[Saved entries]
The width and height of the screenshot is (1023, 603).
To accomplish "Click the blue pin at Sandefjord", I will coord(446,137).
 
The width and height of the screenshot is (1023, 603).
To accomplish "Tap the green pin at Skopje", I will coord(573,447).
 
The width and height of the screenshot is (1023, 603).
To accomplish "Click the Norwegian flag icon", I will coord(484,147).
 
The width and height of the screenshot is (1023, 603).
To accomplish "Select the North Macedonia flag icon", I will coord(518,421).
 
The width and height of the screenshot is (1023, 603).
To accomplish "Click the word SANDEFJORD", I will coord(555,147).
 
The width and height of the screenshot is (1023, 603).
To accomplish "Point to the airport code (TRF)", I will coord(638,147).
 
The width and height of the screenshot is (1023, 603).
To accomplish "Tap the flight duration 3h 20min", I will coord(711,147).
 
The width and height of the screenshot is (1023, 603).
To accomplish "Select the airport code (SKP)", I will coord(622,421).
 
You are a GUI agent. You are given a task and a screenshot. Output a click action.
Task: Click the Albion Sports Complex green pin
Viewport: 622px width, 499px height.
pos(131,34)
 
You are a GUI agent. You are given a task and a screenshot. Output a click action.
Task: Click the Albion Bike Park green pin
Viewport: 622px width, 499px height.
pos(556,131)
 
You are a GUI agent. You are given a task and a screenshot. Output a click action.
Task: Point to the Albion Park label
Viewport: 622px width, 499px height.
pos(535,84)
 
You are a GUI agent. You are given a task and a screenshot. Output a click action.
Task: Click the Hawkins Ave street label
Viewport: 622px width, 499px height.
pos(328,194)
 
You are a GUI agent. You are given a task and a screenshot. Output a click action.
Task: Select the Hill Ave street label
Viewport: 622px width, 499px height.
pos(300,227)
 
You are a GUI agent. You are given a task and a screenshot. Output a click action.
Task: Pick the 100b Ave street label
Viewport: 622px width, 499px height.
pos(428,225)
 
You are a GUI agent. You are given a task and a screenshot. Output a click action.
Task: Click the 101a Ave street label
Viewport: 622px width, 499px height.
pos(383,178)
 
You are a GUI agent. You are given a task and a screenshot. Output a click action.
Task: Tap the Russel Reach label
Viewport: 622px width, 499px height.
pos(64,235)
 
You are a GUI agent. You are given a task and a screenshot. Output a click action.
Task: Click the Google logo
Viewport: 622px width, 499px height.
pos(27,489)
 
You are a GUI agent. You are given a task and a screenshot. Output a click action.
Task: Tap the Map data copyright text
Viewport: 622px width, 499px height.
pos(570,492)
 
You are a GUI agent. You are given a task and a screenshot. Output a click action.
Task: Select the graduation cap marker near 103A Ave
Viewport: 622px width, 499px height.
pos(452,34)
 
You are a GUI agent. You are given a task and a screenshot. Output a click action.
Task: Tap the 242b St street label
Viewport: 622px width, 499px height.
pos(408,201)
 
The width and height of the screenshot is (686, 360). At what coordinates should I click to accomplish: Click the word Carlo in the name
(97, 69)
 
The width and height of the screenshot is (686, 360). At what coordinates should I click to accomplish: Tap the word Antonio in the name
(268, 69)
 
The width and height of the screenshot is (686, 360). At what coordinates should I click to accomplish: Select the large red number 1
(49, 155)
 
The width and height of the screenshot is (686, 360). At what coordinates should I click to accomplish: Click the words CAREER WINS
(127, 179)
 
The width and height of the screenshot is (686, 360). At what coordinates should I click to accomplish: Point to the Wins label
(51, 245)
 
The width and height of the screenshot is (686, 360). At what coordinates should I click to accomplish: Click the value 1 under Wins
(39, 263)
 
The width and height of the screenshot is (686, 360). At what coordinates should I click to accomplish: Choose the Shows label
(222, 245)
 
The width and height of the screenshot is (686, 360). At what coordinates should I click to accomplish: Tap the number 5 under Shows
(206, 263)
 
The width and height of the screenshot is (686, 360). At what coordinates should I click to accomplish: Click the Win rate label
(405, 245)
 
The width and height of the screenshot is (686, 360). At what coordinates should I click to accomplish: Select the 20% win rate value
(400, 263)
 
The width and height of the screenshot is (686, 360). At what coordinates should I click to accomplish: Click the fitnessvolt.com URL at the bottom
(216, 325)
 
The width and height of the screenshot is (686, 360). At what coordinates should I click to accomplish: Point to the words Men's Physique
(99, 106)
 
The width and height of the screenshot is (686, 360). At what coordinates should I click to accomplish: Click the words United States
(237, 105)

### EXERCISE
Please rescale the data from the line containing "the Shows label" up to and including the last line, multiplying every coordinate in the answers by 1.25 and rounding to whole numbers, with halves rounded up. Give all those lines again, keeping the rest of their text unchanged.

### RESPONSE
The width and height of the screenshot is (686, 360). At what coordinates should I click to accomplish: Choose the Shows label
(278, 306)
 
The width and height of the screenshot is (686, 360). At what coordinates should I click to accomplish: Tap the number 5 under Shows
(258, 329)
 
The width and height of the screenshot is (686, 360). At what coordinates should I click to accomplish: Click the Win rate label
(506, 306)
 
The width and height of the screenshot is (686, 360). At what coordinates should I click to accomplish: Select the 20% win rate value
(500, 329)
 
The width and height of the screenshot is (686, 360). At what coordinates should I click to accomplish: Click the fitnessvolt.com URL at the bottom
(270, 406)
 
The width and height of the screenshot is (686, 360). At what coordinates should I click to accomplish: Point to the words Men's Physique
(124, 133)
 
The width and height of the screenshot is (686, 360). At what coordinates should I click to accomplish: Click the words United States
(296, 131)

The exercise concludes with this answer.